Review of Orwell Court [12k2035]

Benzine (FR)

Remarqué en 2012 avec son troisième album studio, Quite A Way Away, Gareth Dickson mérite bien plus que le simple statut de folkeux discret et habité comme il le prouve avec le sublime Orwell Court.

Pour l’instant, nous sommes une poignée à connaître le travail de Gareth Dickson, auteur de quatre albums fabuleux mais injustement boudés. Certes, son précédent disque a fait parler de lui enfin comme il le mérite et non pas comme un énième héritier de Nick Drake, tout baigné qu’il serait dans l’éther.

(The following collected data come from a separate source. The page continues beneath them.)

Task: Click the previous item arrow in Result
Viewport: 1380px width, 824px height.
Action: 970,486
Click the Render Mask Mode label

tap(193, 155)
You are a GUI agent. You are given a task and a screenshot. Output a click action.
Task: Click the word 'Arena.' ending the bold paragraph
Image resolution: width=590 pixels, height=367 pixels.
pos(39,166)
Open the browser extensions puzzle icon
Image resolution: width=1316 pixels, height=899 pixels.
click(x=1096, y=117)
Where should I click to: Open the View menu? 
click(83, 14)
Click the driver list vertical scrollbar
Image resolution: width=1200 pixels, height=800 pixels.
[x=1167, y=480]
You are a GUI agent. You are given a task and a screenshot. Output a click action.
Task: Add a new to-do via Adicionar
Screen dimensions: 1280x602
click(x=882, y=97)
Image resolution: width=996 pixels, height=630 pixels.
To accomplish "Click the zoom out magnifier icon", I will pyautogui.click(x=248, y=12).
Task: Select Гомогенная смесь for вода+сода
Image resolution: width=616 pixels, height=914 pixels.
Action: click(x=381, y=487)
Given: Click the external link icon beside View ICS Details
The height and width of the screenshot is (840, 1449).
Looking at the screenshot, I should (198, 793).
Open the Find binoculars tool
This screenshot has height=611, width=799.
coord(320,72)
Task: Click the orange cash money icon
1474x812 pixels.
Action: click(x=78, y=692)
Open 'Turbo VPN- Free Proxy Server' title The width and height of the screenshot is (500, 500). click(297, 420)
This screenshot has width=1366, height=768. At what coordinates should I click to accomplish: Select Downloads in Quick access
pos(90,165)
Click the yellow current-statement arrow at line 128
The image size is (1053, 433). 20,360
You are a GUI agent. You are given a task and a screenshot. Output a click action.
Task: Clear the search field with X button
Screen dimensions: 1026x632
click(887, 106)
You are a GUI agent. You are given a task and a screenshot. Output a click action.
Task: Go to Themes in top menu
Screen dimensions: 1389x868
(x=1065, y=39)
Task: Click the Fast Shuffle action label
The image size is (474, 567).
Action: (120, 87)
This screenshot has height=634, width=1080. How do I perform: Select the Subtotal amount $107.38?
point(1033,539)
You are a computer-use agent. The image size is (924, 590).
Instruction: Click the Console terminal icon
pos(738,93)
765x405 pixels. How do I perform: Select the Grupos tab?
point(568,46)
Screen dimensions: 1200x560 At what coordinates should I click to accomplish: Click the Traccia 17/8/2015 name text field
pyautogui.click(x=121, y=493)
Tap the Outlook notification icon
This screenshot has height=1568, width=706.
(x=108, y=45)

Permettez-moi donc pour ceux qui ne le connaitraient pas encore de vous présenterGareth Dickson, le nouveau compagnon de vos soirs de spleen et autres rêveries. Pour autant, n’allez pas chercher dans les disques de Gareth Dickson les moindres traces  de ce piège que peut amener l’évanescence. Vous savez, cette sorte de douceur presque lisse. Rien de cela chez Gareth Dickson. Lui qui accompagne Vashti Bunyan ou encore Juana Molina sur scène et sur disque joue plutôt avec l’impalpable et ce que d’autres appellent l’incompressible voix de la vie.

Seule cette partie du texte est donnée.